Swap every "Switch to" in the records below for "Move to", and give the records back with nothing else changed.
== Material for this exercise
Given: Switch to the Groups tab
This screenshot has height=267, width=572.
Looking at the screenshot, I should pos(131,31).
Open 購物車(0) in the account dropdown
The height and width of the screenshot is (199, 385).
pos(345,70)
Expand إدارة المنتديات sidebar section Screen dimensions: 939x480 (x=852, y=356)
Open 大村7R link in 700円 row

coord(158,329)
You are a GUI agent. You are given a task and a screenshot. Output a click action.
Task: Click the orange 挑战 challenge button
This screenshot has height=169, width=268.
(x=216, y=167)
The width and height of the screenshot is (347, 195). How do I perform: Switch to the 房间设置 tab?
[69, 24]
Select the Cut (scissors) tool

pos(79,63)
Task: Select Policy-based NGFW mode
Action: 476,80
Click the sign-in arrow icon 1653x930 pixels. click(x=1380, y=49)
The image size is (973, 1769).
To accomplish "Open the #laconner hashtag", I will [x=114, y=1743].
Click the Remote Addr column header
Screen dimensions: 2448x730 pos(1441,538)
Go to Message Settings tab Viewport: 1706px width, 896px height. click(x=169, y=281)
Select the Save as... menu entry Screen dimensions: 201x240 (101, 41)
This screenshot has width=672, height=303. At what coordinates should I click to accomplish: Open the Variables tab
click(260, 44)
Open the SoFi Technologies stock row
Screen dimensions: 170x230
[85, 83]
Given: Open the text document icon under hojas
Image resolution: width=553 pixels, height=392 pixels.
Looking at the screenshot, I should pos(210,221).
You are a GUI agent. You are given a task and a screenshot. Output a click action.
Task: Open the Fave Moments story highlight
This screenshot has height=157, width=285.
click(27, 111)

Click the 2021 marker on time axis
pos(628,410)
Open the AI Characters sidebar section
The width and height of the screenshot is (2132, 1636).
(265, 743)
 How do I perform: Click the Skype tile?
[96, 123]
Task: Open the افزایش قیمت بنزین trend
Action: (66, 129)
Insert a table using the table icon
====
■ **Result of this exercise**:
Given: Move to the Groups tab
This screenshot has height=267, width=572.
Looking at the screenshot, I should pos(131,31).
Open 購物車(0) in the account dropdown
The height and width of the screenshot is (199, 385).
pos(345,70)
Expand إدارة المنتديات sidebar section Screen dimensions: 939x480 (x=852, y=356)
Open 大村7R link in 700円 row

coord(158,329)
You are a GUI agent. You are given a task and a screenshot. Output a click action.
Task: Click the orange 挑战 challenge button
This screenshot has height=169, width=268.
(x=216, y=167)
The width and height of the screenshot is (347, 195). How do I perform: Move to the 房间设置 tab?
[69, 24]
Select the Cut (scissors) tool

pos(79,63)
Task: Select Policy-based NGFW mode
Action: 476,80
Click the sign-in arrow icon 1653x930 pixels. click(x=1380, y=49)
The image size is (973, 1769).
To accomplish "Open the #laconner hashtag", I will [x=114, y=1743].
Click the Remote Addr column header
Screen dimensions: 2448x730 pos(1441,538)
Go to Message Settings tab Viewport: 1706px width, 896px height. click(x=169, y=281)
Select the Save as... menu entry Screen dimensions: 201x240 (101, 41)
This screenshot has width=672, height=303. At what coordinates should I click to accomplish: Open the Variables tab
click(260, 44)
Open the SoFi Technologies stock row
Screen dimensions: 170x230
[85, 83]
Given: Open the text document icon under hojas
Image resolution: width=553 pixels, height=392 pixels.
Looking at the screenshot, I should pos(210,221).
You are a GUI agent. You are given a task and a screenshot. Output a click action.
Task: Open the Fave Moments story highlight
This screenshot has height=157, width=285.
click(27, 111)

Click the 2021 marker on time axis
pos(628,410)
Open the AI Characters sidebar section
The width and height of the screenshot is (2132, 1636).
(265, 743)
 How do I perform: Click the Skype tile?
[96, 123]
Task: Open the افزایش قیمت بنزین trend
Action: (66, 129)
Insert a table using the table icon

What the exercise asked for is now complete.